I do not think it can be doubted that there were two components to the weakness of the Claimant as at 26 January, both very closely interlinked and having their foundation in the ERCP carried out on 11 January. One component was the weakness engendered by the pancreatitis, the other was the weakness engendered by the consequences of the negligence on 11 – 12 January which led to a very stormy passage for the Claimant ending (purely from a surgical point of view) on 19 January when the packing of the liver was removed. Even leaving out of account the independent effect of the pancreatitis, it defies all common sense to say that she had recovered from the effects of all that by 26 January. I am satisfied, on the balance of probabilities, that she had not and that she was weakened as a result. I cannot say whether the contribution made by this component was more or less than that made by the pancreatitis and it follows that I cannot say whether the contribution made by the pancreatitis was greater or smaller than the contribution of the other component. All I can say is that the natural inference is that each contributed materially to the overall weakness and it was the overall weakness that caused the aspiration.

61.

Mr Sweeting has placed particular emphasis on the apparent improvement in the Claimant’s condition early on 26 January and the variable course of pancreatitis as a condition, the implicit suggestion, as I understood him, being that the Claimant’s inability to cope with the vomiting later on 26 January reflected a sudden downturn in her apparently improved condition associated with the pancreatitis.
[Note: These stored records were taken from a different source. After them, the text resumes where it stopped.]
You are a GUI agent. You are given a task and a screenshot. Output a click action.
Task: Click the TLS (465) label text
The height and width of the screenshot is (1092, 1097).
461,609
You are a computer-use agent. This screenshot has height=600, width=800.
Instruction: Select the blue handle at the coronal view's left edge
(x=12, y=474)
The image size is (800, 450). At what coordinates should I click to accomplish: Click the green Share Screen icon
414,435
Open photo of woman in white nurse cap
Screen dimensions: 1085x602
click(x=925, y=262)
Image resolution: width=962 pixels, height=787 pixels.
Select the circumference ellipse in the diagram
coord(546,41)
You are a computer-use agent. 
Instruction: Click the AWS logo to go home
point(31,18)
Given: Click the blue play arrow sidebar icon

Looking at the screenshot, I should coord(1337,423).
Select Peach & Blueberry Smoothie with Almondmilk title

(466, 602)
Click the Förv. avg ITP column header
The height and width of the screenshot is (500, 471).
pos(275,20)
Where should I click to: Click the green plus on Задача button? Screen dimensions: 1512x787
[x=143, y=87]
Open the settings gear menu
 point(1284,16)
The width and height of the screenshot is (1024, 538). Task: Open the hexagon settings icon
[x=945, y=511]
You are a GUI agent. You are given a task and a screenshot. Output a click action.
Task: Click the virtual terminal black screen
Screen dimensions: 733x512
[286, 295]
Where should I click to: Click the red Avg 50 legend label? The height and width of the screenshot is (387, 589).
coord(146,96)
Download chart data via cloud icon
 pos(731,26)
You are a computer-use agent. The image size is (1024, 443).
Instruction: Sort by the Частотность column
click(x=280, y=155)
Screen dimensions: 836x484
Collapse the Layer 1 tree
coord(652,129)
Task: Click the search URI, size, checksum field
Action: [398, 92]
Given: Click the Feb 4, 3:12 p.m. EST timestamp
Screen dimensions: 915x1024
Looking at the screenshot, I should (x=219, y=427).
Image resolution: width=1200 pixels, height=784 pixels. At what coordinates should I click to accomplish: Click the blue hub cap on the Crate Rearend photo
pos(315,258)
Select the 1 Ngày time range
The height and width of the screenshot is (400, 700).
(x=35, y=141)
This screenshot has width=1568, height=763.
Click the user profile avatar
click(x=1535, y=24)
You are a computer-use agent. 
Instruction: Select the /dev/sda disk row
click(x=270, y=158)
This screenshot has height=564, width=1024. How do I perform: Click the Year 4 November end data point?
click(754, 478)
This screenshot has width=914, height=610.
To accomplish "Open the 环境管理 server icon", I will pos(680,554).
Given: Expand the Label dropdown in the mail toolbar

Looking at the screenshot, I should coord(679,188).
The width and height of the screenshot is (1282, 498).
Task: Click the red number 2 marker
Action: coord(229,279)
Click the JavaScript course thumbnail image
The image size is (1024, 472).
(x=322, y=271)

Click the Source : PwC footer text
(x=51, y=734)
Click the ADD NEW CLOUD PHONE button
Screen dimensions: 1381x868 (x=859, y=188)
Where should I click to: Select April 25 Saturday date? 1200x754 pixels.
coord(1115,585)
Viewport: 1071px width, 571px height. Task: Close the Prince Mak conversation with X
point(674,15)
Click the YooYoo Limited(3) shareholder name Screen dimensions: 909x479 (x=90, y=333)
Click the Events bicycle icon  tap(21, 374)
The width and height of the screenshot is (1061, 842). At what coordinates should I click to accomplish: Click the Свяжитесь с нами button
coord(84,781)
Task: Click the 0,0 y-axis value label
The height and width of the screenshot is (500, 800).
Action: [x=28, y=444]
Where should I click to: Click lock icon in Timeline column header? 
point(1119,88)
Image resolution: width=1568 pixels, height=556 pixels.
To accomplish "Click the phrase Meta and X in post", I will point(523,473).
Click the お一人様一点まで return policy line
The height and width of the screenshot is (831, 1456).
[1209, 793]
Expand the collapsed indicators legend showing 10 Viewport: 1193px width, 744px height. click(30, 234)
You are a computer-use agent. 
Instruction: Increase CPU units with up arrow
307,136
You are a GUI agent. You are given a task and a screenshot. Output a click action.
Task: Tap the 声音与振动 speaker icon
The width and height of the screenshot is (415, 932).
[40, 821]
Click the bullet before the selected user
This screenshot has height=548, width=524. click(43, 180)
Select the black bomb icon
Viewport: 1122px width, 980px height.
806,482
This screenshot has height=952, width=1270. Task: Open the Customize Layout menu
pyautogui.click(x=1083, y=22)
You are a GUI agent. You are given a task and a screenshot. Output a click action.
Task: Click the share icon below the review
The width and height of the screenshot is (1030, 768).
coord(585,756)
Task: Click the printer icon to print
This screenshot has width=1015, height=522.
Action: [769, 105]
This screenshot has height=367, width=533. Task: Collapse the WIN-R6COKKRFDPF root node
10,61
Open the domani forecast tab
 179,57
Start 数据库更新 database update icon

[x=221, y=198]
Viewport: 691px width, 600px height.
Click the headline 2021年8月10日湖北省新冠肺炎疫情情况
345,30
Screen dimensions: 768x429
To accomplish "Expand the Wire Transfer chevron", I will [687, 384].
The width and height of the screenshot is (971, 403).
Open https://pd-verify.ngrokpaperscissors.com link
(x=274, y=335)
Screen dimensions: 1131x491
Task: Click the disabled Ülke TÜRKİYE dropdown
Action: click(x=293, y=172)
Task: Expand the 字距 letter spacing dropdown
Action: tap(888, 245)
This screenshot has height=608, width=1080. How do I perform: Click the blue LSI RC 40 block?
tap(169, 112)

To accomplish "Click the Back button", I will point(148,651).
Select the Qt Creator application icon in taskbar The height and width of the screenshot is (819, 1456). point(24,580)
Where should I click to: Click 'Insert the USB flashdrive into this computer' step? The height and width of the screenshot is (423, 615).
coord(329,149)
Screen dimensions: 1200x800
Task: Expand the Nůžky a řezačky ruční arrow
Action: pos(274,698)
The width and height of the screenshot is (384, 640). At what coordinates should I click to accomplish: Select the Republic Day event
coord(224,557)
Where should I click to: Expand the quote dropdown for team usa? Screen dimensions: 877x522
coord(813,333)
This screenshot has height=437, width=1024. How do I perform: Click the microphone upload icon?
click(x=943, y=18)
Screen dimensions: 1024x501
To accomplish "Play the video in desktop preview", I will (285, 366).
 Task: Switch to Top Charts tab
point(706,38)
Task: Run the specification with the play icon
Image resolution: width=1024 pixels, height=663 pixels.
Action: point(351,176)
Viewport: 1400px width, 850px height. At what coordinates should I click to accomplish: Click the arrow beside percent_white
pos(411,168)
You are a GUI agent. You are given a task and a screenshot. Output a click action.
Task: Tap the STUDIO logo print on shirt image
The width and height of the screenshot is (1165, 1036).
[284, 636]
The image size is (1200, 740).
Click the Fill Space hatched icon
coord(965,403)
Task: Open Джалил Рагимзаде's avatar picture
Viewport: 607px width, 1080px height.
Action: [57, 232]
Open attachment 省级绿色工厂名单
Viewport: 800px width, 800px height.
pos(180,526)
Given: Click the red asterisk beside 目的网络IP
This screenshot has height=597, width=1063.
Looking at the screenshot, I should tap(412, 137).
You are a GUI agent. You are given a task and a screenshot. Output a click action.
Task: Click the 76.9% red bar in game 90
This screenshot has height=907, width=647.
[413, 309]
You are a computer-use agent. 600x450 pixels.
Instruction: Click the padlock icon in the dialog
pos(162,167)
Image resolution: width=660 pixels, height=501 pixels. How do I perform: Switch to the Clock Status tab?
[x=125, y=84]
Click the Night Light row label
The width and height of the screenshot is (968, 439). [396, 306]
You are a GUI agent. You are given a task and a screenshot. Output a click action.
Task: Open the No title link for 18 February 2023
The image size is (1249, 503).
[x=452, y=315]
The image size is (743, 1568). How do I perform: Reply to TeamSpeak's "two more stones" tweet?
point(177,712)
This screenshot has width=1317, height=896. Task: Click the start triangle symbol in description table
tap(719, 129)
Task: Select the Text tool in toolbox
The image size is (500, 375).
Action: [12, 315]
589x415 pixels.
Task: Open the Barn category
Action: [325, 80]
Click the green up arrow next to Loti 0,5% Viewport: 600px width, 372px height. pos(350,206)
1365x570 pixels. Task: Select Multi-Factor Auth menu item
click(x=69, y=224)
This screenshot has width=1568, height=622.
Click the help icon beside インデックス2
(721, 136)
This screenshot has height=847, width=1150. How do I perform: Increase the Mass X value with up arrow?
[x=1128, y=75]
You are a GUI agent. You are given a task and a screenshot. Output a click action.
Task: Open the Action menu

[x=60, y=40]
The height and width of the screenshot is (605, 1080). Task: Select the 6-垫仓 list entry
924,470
As with so many scenarios, this is a possible construction of the events. However, it is no more probable than any other construction and the issue would still remain of the contribution made to her overall condition at the time the aspiration took place of the component attributable to the negligent treatment. Why should it be said that such a component was totally eclipsed by a component attributable to the pancreatitis? There is no evidence that enables me to draw such a conclusion. Equally, if in fact there had by then been some small improvement in her overall condition because the effects of the pancreatitis were subsiding, then the inference would have to be that the weakness attributable to the earlier negligence would have played a more dominant role.

62.

As I have said, in my judgment the two components contributed materially to her overall weakness at the relevant time and, accordingly, that is sufficient to establish the causal link between the 11 – 12 January and the brain damage she suffered in consequence of the cardiac arrest on 26 January.

Conclusion

63.

It follows that there must be judgment for the Claimant with damages to be assessed.

64.

I should like to express my appreciation Mr Gibson QC and Mr Dean and Mr Sweeting QC and their respective teams for their considerable assistance in this difficult case.